Rows of pointing data:
········
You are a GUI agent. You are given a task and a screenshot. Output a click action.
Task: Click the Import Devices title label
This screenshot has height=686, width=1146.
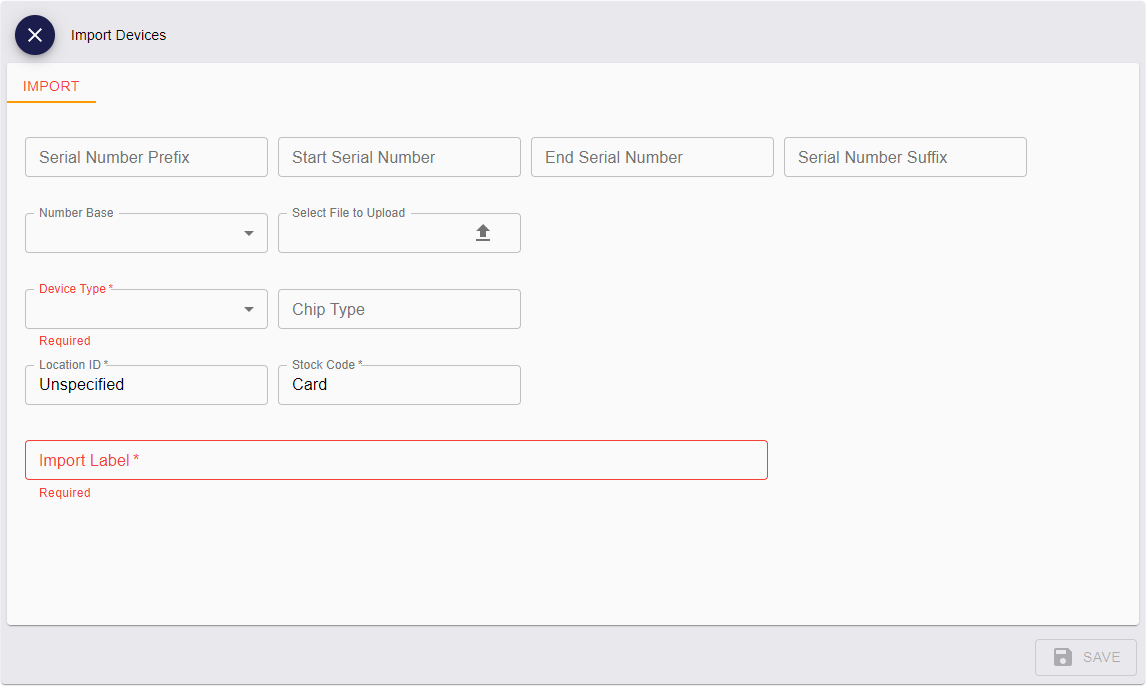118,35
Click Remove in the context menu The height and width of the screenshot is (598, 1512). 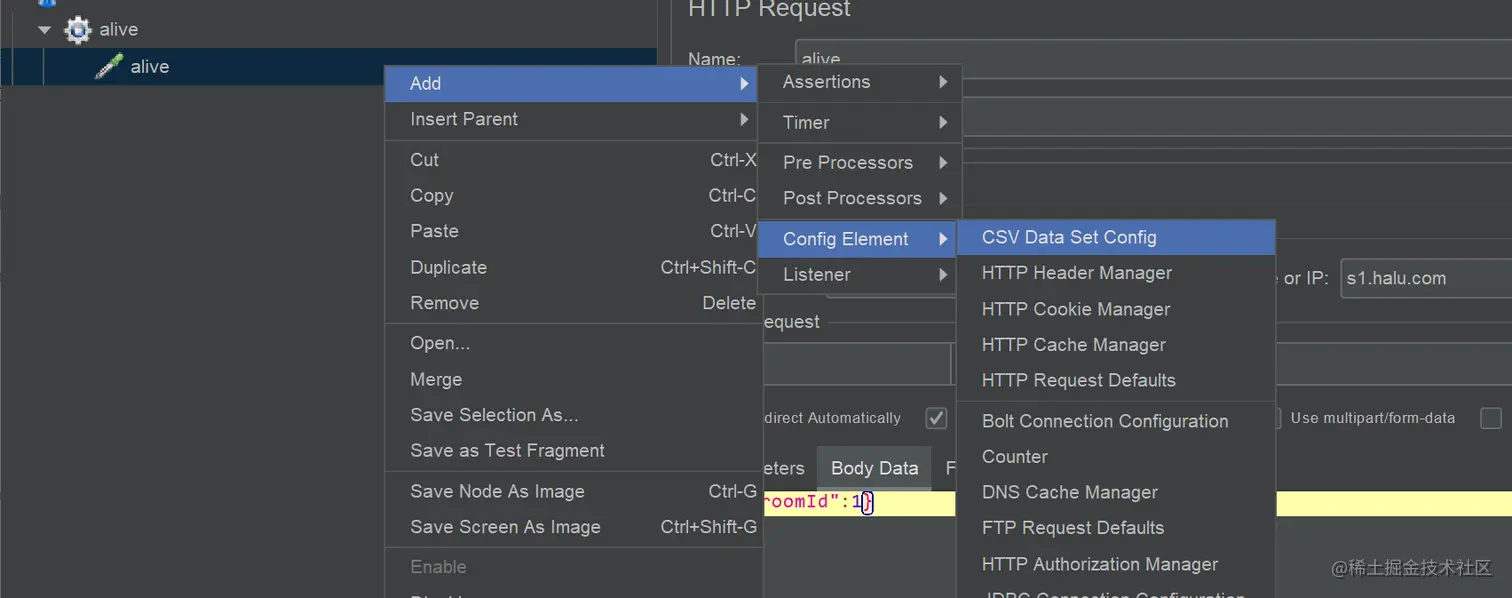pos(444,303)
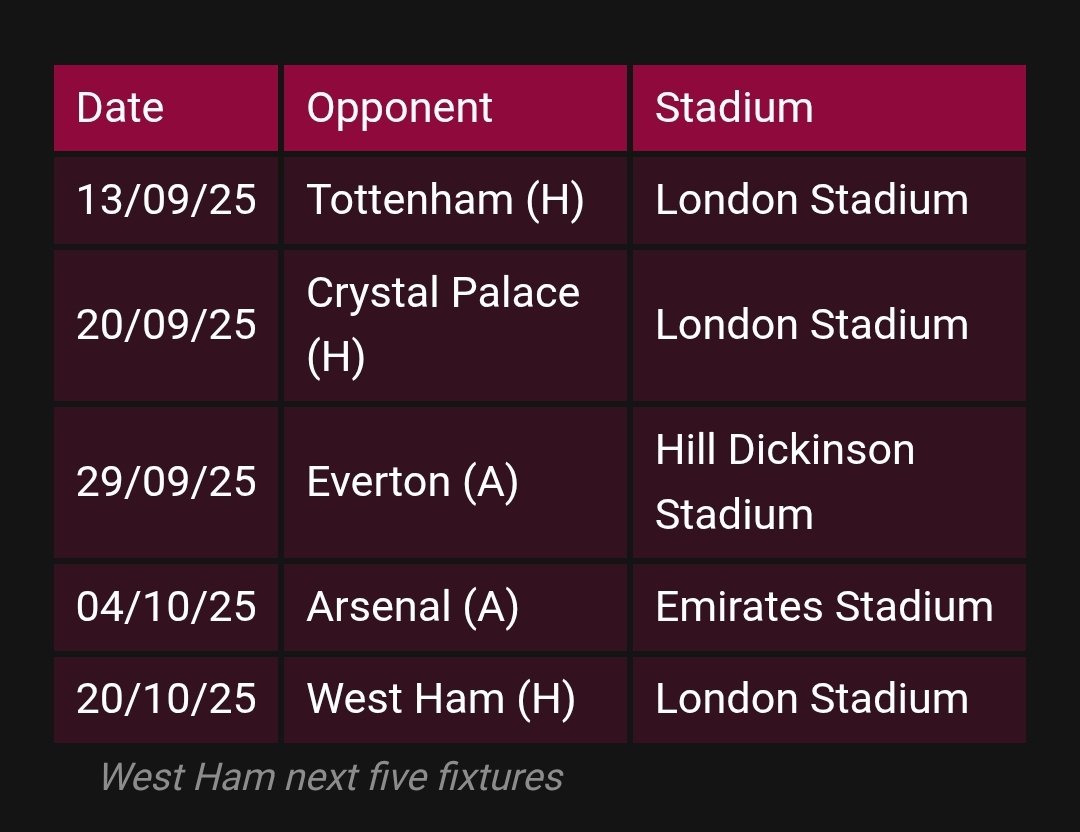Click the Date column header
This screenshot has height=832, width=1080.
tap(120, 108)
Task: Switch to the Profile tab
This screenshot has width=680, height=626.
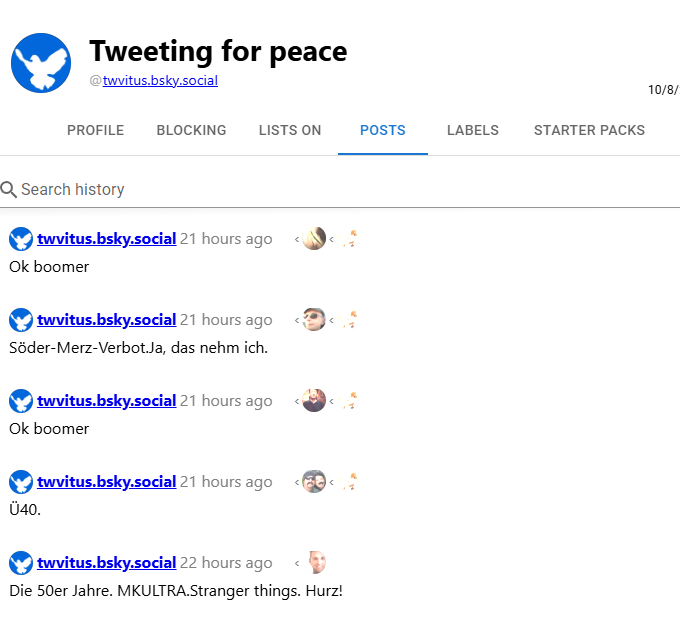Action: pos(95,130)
········
Set problem
Find each line of the material above that contains the string "This" and copy those lines in full.

Worked solution
This screenshot has height=686, width=1146.
This screenshot has height=832, width=1080.
This screenshot has width=680, height=626.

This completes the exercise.